On March 27 2018, the UK Equalities and Human Rights Commission (EHRC) published a report, Turning the tables: ending sexual harassment at work, in which it makes a number of recommendations for legal changes to better protect the victims of sexual harassment at work.
Summary of Recommendations
The key EHRC recommendations are:
- A mandatory legal duty on employers to take reasonable steps to prevent workplace sexual harassment, enforceable by the EHRC. Currently the only route to challenge an employer's failure to prevent harassment is through an individual victim bringing an employment tribunal claim.
- A statutory code of practice on preventing sexual harassment, with a power for employment tribunals to uplift compensation by up to 25% for breach.
- Targeted sexual harassment training for managers, to be developed by Acas.

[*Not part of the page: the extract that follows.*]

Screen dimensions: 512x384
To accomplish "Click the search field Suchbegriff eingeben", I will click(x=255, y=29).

- A confidential online tool for employees to report instances of sexual harassment.
- Government research every three years into the incidence of sexual harassment.

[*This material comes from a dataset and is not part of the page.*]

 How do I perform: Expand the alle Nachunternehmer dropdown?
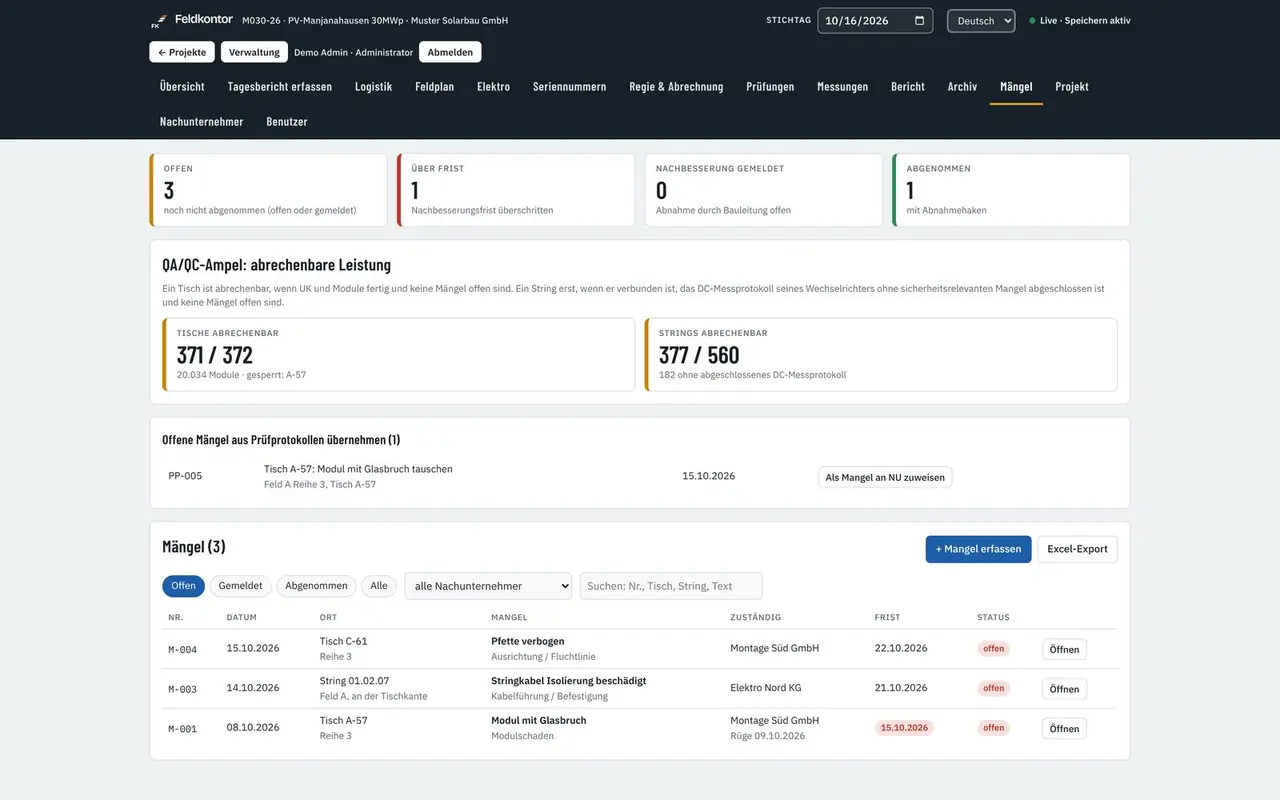488,586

- Publication of employers' sexual harassment policies online. ¾ Legislation to ban non-disclosure agreements which purport to prevent disclosure of future acts of harassment, discrimination or victimisation.
- A statutory code of practice to deal with the circumstances in which a non-disclosure agreement or confidentiality clause in a settlement agreement may validly prevent disclosure of allegations of past sexual harassment.
- Increasing the time limit for claims so that employees have up to six months from the end of any internal grievance procedure to bring a claim.
- Interim relief (similar to that in whistleblowing claims) for those dismissed following a sexual harassment allegation.
- Reintroduction of an amended version of the statutory questionnaire procedure for sexual harassment cases. ¾ Reintroduction of employment tribunals' powers to make wider recommendations in sexual harassment cases.
- Restoration of the repealed third party harassment provisions in section 40 of the Equality Act 2010, amended to remove the requirement for there to have been two or more instances of harassment.
Comment
Amongst these wide-ranging proposals, a key (and topical) recommendation is a blanket ban on non-disclosure agreements (NDAs) which would limit the disclosure of future sexual harassment. The EHRC recommends legislation to make such NDAs void (to the extent that they prohibit the disclosure of allegations of discrimination, harassment or victimisation).
The report recommends a different approach in relation to the (much more common) type of NDA or confidentiality clause used in settlement agreements relating to alleged past sexual harassment. In these cases, the EHRC recommends that a statutory code of practice should set out "the circumstances in which confidentiality clauses preventing disclosure of past acts of harassment will be void", as well as "best practice in relation to the use of confidentiality clauses in settlement agreements".
However, absent any significant development of the common law, a code of practice in isolation would be unlikely to render a contractual confidentiality obligation void. As such, primary legislation would be required; this could set out broad principles to be interpreted by judges, taking into account the code of practice.
Conclusion
It remains to be seen what the UK Government will make of these recommendations. However, the UK Parliament’s Women and Equalities Committee held an evidence session on March 28, 2018, pursuant to its inquiry into sexual harassment in workplaces, so the EHRC report is certainly timely.
Given the recent harassment scandals in the UK and US, the report is also likely to contribute to an increase in litigation claims and workplace grievances relating to sexual harassment. Certainly, recent media coverage has given employees more confidence to come forward. In response to this, it is important for employers to take a look at their workplace culture and consider whether they should be taking any steps to improve it.